- **Records from a dataset**:
==*==

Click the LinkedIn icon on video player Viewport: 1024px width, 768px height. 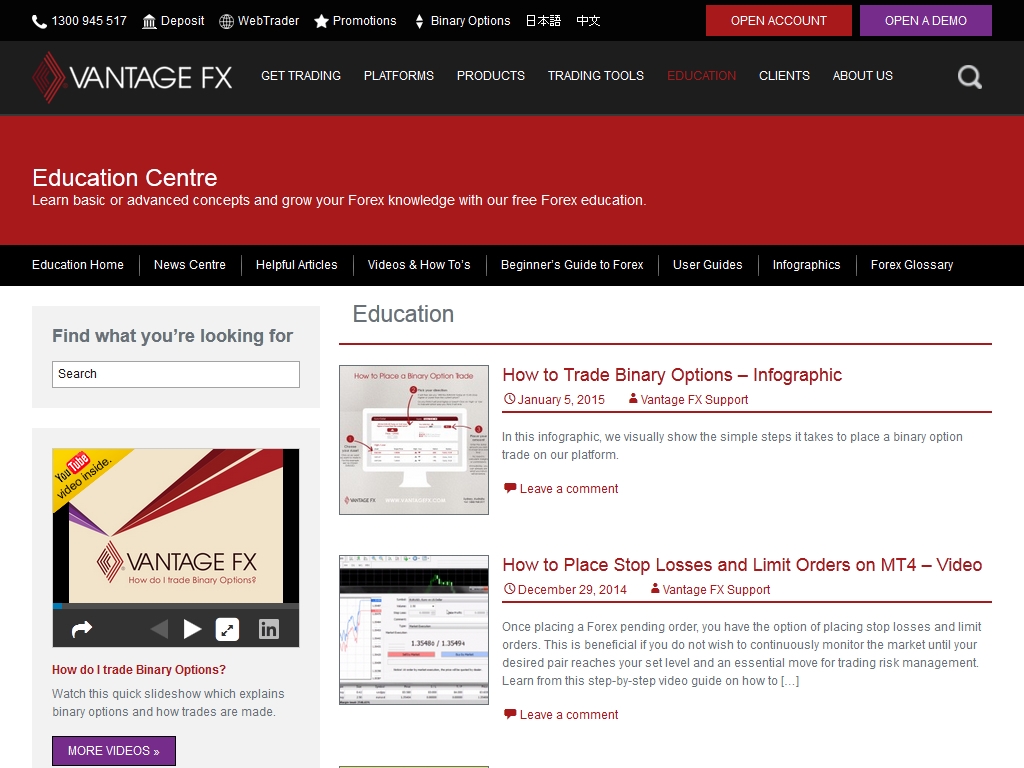tap(269, 629)
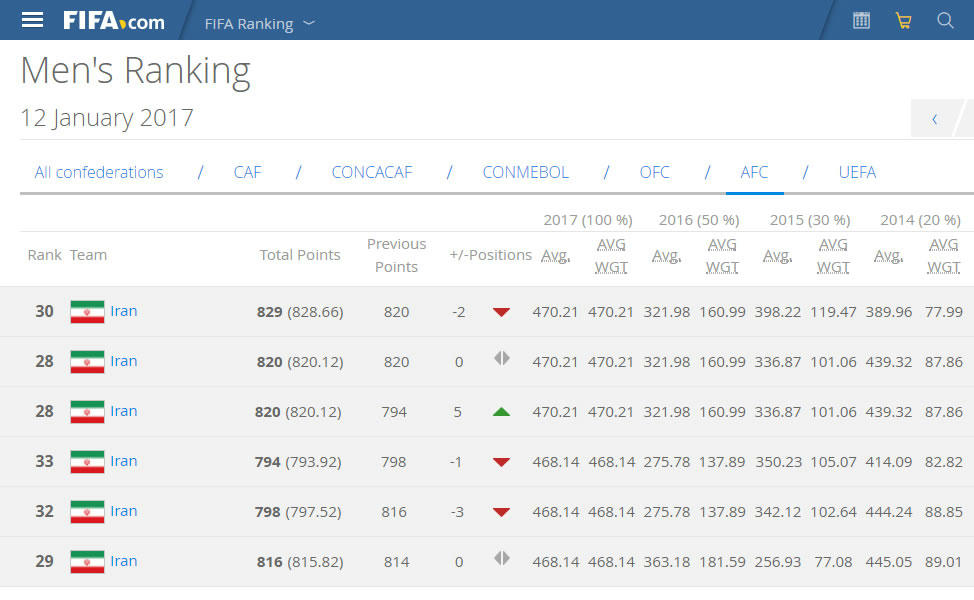
Task: Go to previous ranking date arrow
Action: [935, 118]
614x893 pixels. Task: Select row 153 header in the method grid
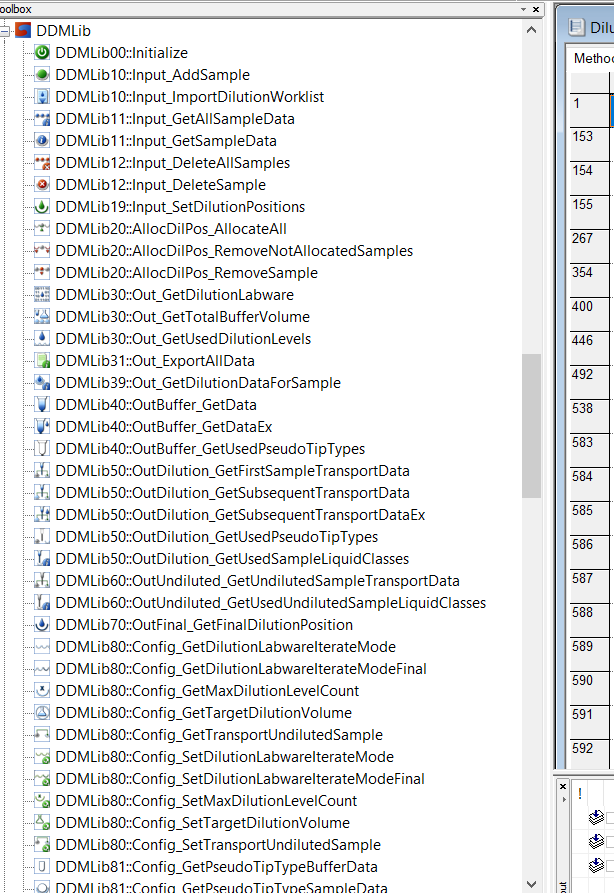pos(583,137)
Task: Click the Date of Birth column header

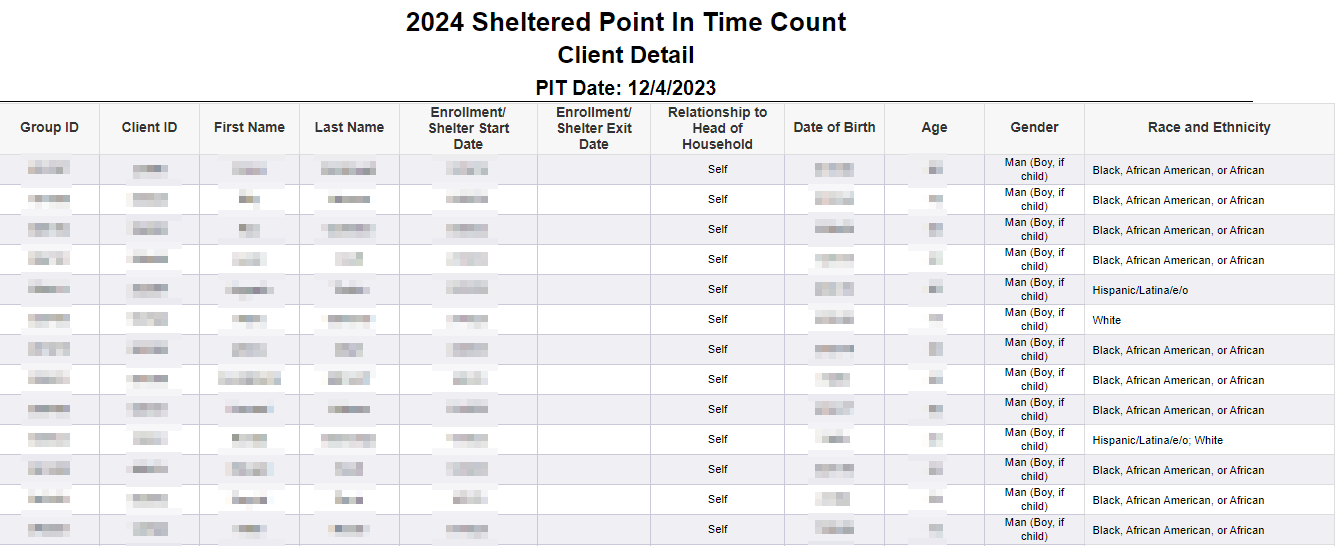Action: click(834, 128)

==*==

A word-for-word copy of the lines from the one containing "614x893 pixels. Task: Select" through the last line of the records is what is wanted, without pictures and without any other line.

- **The completed task**:
614x893 pixels. Task: Select row 153 header in the method grid
pos(583,137)
Task: Click the Date of Birth column header

Action: click(834, 128)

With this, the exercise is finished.